■ THE REQUEST: Copy the following items line for line, changing nothing.

#####

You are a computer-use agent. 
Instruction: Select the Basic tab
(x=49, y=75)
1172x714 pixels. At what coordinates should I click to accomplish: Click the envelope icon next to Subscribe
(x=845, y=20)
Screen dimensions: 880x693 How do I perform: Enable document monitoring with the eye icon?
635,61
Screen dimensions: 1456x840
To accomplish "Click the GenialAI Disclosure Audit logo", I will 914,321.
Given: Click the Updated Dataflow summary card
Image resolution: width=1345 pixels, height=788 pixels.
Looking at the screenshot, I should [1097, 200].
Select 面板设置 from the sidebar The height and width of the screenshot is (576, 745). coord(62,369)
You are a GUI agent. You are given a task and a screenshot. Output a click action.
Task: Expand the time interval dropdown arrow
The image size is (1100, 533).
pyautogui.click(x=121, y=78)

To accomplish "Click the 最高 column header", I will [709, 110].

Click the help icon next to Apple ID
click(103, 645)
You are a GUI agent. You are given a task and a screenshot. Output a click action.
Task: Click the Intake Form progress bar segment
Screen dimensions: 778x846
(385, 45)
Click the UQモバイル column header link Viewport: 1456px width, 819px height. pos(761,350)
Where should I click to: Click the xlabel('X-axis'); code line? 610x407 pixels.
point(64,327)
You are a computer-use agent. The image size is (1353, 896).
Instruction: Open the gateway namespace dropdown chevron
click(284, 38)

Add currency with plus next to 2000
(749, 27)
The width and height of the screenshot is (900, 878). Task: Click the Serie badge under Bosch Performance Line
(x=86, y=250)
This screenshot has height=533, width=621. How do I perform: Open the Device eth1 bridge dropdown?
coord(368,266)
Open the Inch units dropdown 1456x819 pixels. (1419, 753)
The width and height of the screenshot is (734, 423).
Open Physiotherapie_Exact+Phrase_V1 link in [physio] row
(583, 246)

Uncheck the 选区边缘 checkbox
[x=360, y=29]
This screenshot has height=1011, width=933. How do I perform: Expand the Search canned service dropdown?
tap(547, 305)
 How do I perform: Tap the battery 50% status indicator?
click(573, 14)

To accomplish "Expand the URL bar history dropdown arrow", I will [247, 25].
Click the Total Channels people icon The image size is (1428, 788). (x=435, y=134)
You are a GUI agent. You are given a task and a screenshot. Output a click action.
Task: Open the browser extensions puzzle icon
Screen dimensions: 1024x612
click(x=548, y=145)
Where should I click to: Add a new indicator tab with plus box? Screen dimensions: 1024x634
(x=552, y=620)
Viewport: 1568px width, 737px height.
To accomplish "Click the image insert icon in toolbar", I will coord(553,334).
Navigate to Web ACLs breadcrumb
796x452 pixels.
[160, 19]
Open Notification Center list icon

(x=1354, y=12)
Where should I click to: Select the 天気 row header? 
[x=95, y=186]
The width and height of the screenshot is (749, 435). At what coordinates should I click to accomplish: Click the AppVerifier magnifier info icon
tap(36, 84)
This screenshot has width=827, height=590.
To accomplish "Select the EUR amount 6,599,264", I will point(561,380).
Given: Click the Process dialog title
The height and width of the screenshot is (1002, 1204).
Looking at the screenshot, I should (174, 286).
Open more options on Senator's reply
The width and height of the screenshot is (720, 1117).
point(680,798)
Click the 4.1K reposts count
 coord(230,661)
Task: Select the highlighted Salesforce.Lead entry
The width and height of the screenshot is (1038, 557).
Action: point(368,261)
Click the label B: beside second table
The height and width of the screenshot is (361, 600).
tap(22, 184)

#####

■ THE RESPONSE:
You are a computer-use agent. 
Instruction: Select the Basic tab
(x=49, y=75)
1172x714 pixels. At what coordinates should I click to accomplish: Click the envelope icon next to Subscribe
(x=845, y=20)
Screen dimensions: 880x693 How do I perform: Enable document monitoring with the eye icon?
635,61
Screen dimensions: 1456x840
To accomplish "Click the GenialAI Disclosure Audit logo", I will 914,321.
Given: Click the Updated Dataflow summary card
Image resolution: width=1345 pixels, height=788 pixels.
Looking at the screenshot, I should [1097, 200].
Select 面板设置 from the sidebar The height and width of the screenshot is (576, 745). coord(62,369)
You are a GUI agent. You are given a task and a screenshot. Output a click action.
Task: Expand the time interval dropdown arrow
The image size is (1100, 533).
pyautogui.click(x=121, y=78)

To accomplish "Click the 最高 column header", I will [709, 110].

Click the help icon next to Apple ID
click(103, 645)
You are a GUI agent. You are given a task and a screenshot. Output a click action.
Task: Click the Intake Form progress bar segment
Screen dimensions: 778x846
(385, 45)
Click the UQモバイル column header link Viewport: 1456px width, 819px height. pos(761,350)
Where should I click to: Click the xlabel('X-axis'); code line? 610x407 pixels.
point(64,327)
You are a computer-use agent. The image size is (1353, 896).
Instruction: Open the gateway namespace dropdown chevron
click(284, 38)

Add currency with plus next to 2000
(749, 27)
The width and height of the screenshot is (900, 878). Task: Click the Serie badge under Bosch Performance Line
(x=86, y=250)
This screenshot has height=533, width=621. How do I perform: Open the Device eth1 bridge dropdown?
coord(368,266)
Open the Inch units dropdown 1456x819 pixels. (1419, 753)
The width and height of the screenshot is (734, 423).
Open Physiotherapie_Exact+Phrase_V1 link in [physio] row
(583, 246)

Uncheck the 选区边缘 checkbox
[x=360, y=29]
This screenshot has height=1011, width=933. How do I perform: Expand the Search canned service dropdown?
tap(547, 305)
 How do I perform: Tap the battery 50% status indicator?
click(573, 14)

To accomplish "Expand the URL bar history dropdown arrow", I will [247, 25].
Click the Total Channels people icon The image size is (1428, 788). (x=435, y=134)
You are a GUI agent. You are given a task and a screenshot. Output a click action.
Task: Open the browser extensions puzzle icon
Screen dimensions: 1024x612
click(x=548, y=145)
Where should I click to: Add a new indicator tab with plus box? Screen dimensions: 1024x634
(x=552, y=620)
Viewport: 1568px width, 737px height.
To accomplish "Click the image insert icon in toolbar", I will coord(553,334).
Navigate to Web ACLs breadcrumb
796x452 pixels.
[160, 19]
Open Notification Center list icon

(x=1354, y=12)
Where should I click to: Select the 天気 row header? 
[x=95, y=186]
The width and height of the screenshot is (749, 435). At what coordinates should I click to accomplish: Click the AppVerifier magnifier info icon
tap(36, 84)
This screenshot has width=827, height=590.
To accomplish "Select the EUR amount 6,599,264", I will point(561,380).
Given: Click the Process dialog title
The height and width of the screenshot is (1002, 1204).
Looking at the screenshot, I should (174, 286).
Open more options on Senator's reply
The width and height of the screenshot is (720, 1117).
point(680,798)
Click the 4.1K reposts count
 coord(230,661)
Task: Select the highlighted Salesforce.Lead entry
The width and height of the screenshot is (1038, 557).
Action: point(368,261)
Click the label B: beside second table
The height and width of the screenshot is (361, 600).
tap(22, 184)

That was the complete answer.